[Collected data entries]

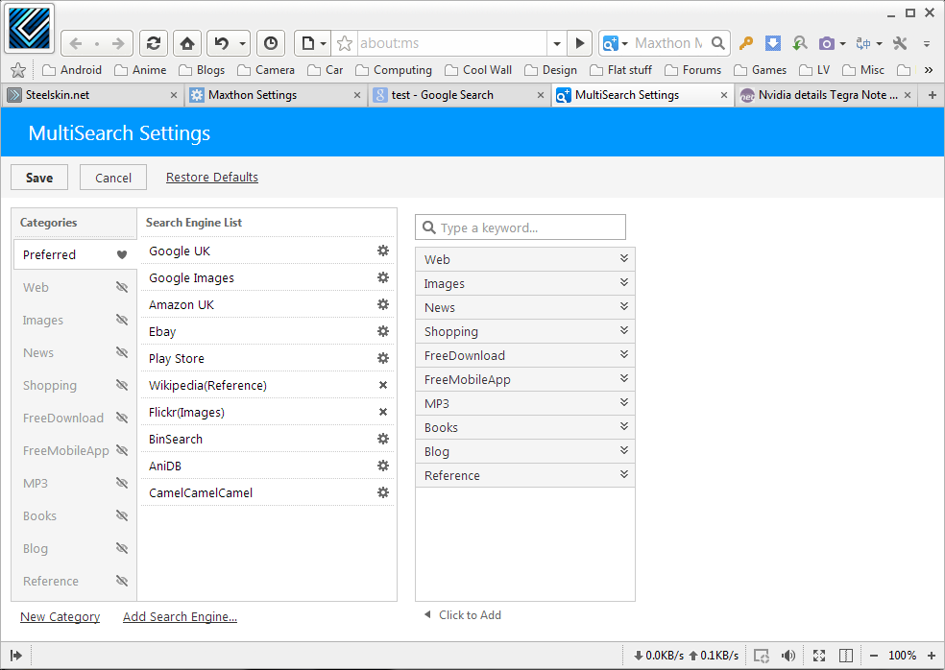Open the history clock icon

(x=271, y=43)
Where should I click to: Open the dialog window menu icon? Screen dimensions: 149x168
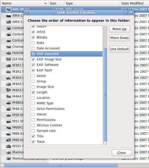coord(27,13)
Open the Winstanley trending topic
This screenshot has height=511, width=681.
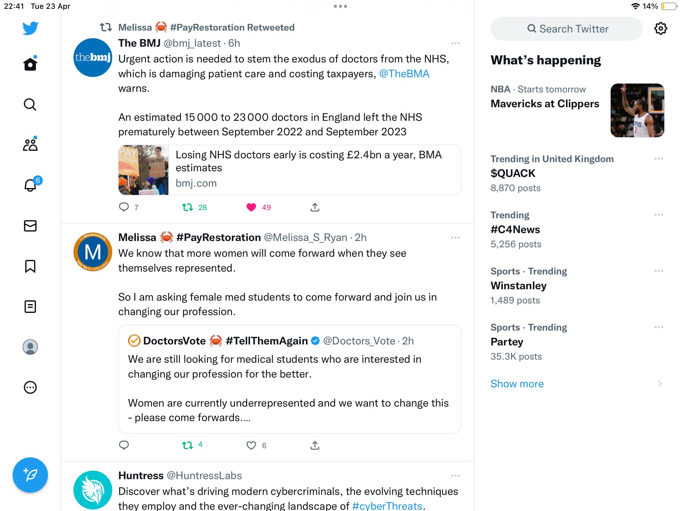(x=519, y=285)
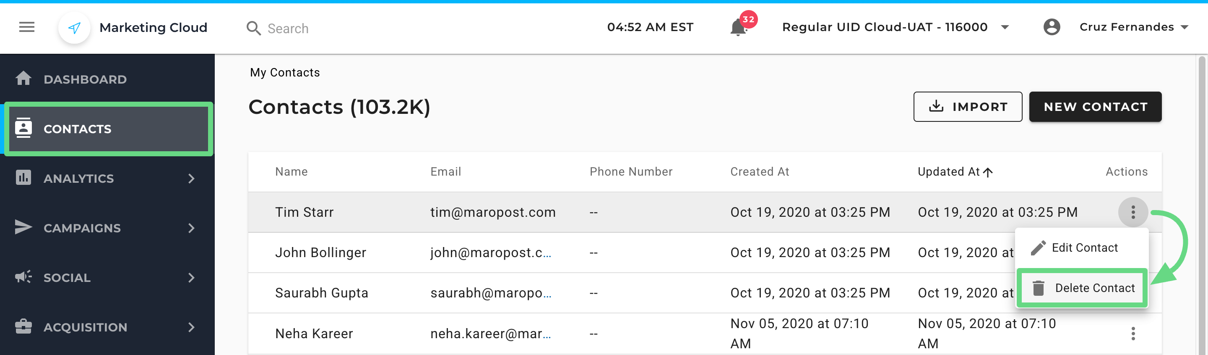Viewport: 1208px width, 355px height.
Task: Open the Cruz Fernandes user dropdown
Action: click(x=1184, y=27)
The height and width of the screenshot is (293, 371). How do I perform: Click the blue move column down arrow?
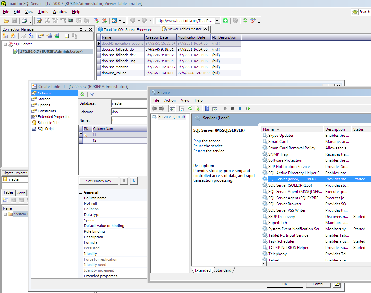point(134,181)
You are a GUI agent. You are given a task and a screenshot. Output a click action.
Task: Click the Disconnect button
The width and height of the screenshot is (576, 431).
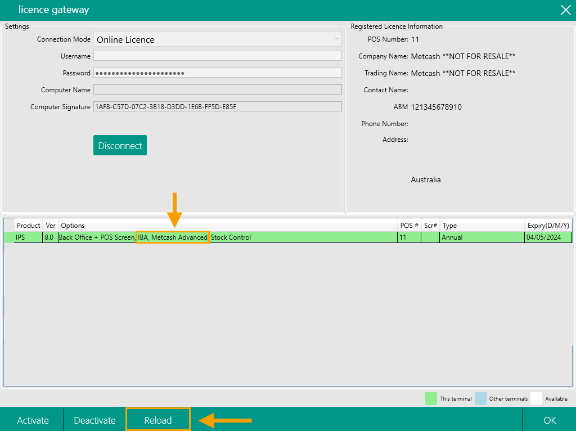click(120, 145)
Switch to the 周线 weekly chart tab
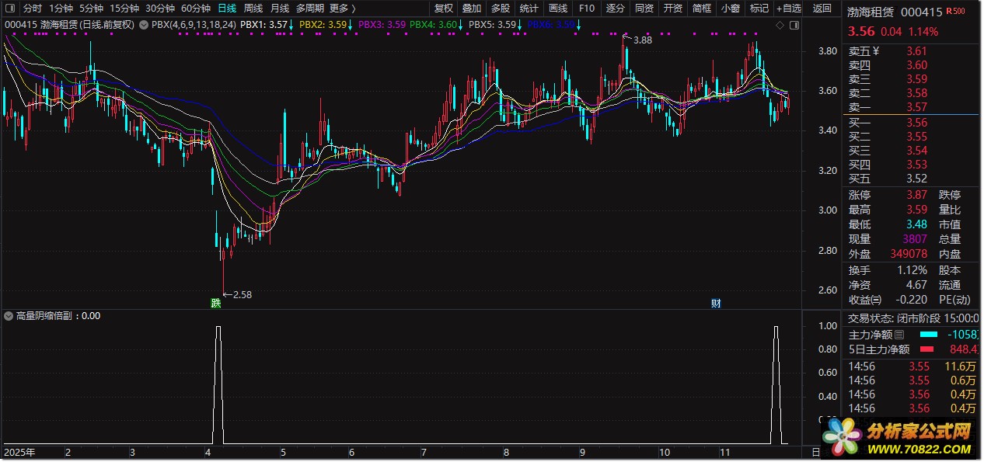The height and width of the screenshot is (462, 984). coord(253,9)
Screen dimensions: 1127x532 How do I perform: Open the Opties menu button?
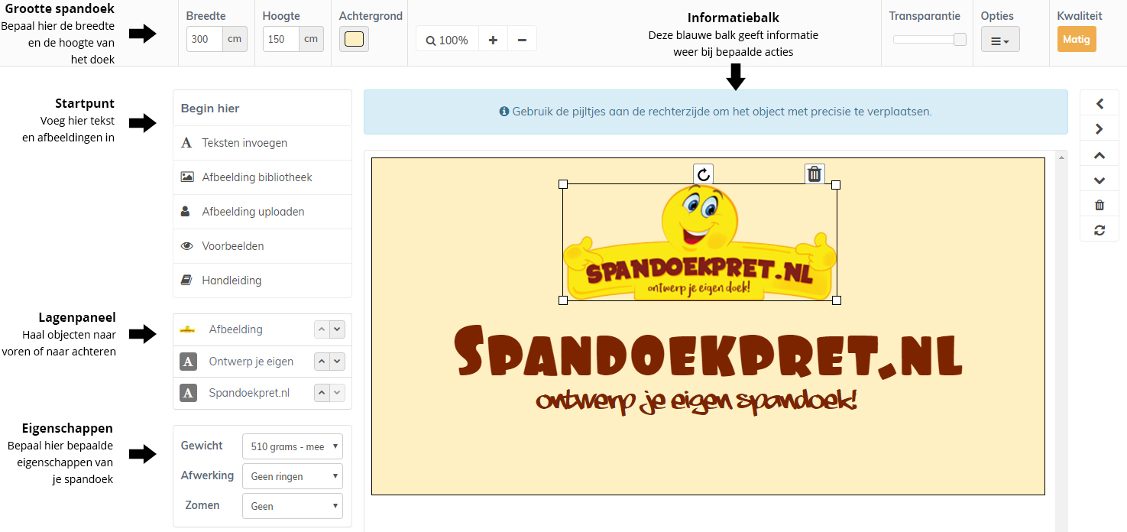999,41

Exercise brief: Your answer must be an exact copy of the lines from the line with "Screen dimensions: 1127x532" to the final line of the data, both ends included, and no pictures.

Answer section:
Screen dimensions: 1127x532 How do I perform: Open the Opties menu button?
999,41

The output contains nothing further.